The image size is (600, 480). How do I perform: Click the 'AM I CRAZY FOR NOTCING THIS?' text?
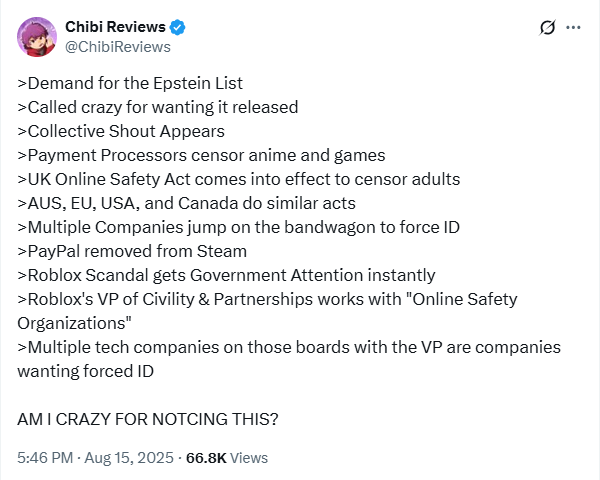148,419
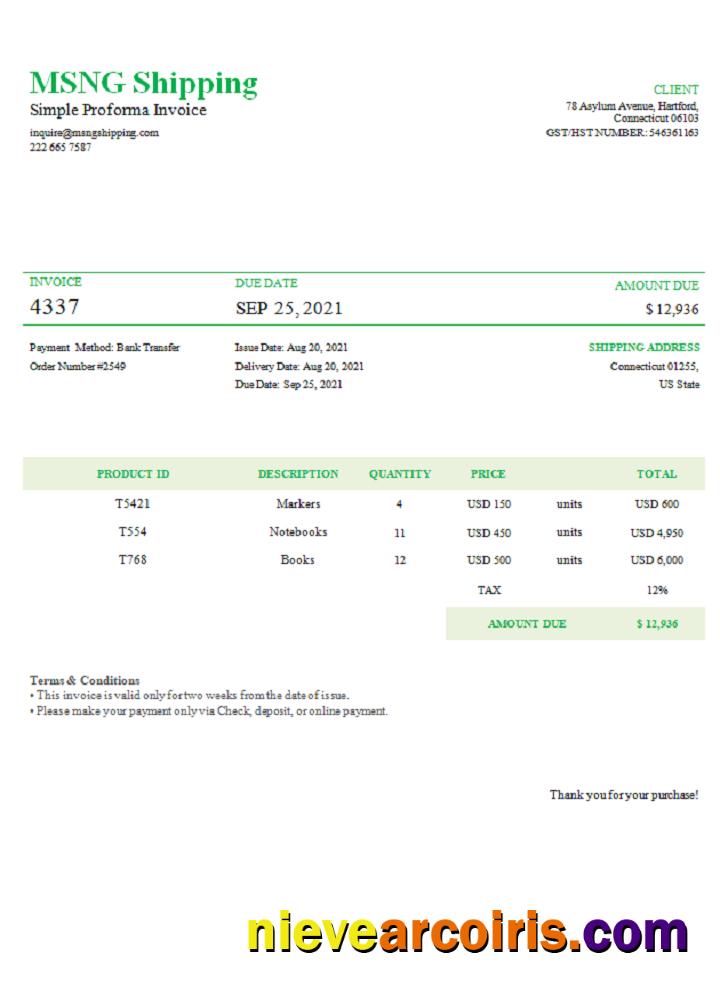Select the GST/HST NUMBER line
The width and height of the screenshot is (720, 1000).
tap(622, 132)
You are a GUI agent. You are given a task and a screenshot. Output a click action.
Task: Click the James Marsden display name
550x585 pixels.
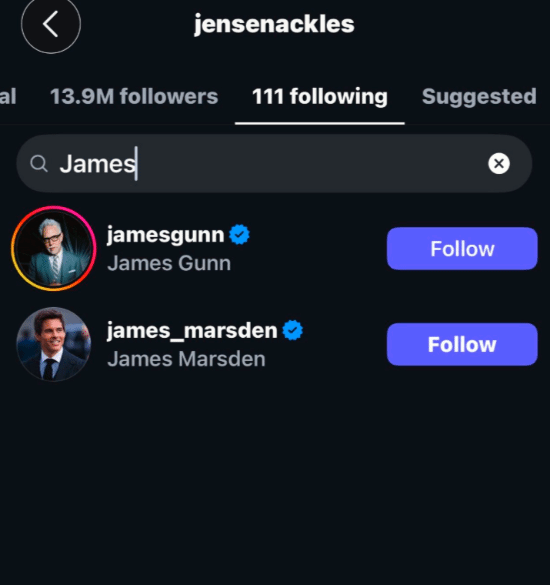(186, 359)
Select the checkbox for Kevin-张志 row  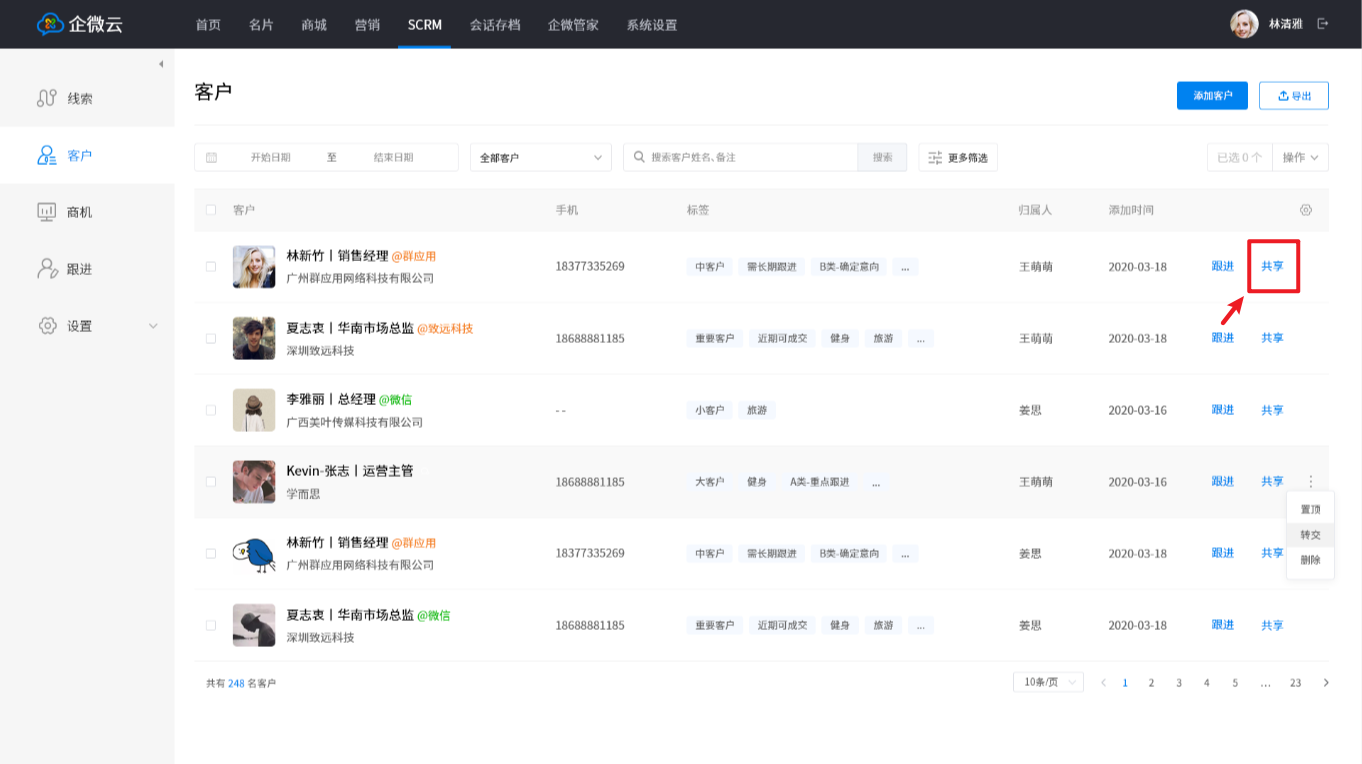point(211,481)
**********
» DIRECTIVE: State how many lines in the material contain the string "screenshot". Reply with the number only.

» SOLUTION TO THIS EXERCISE: 2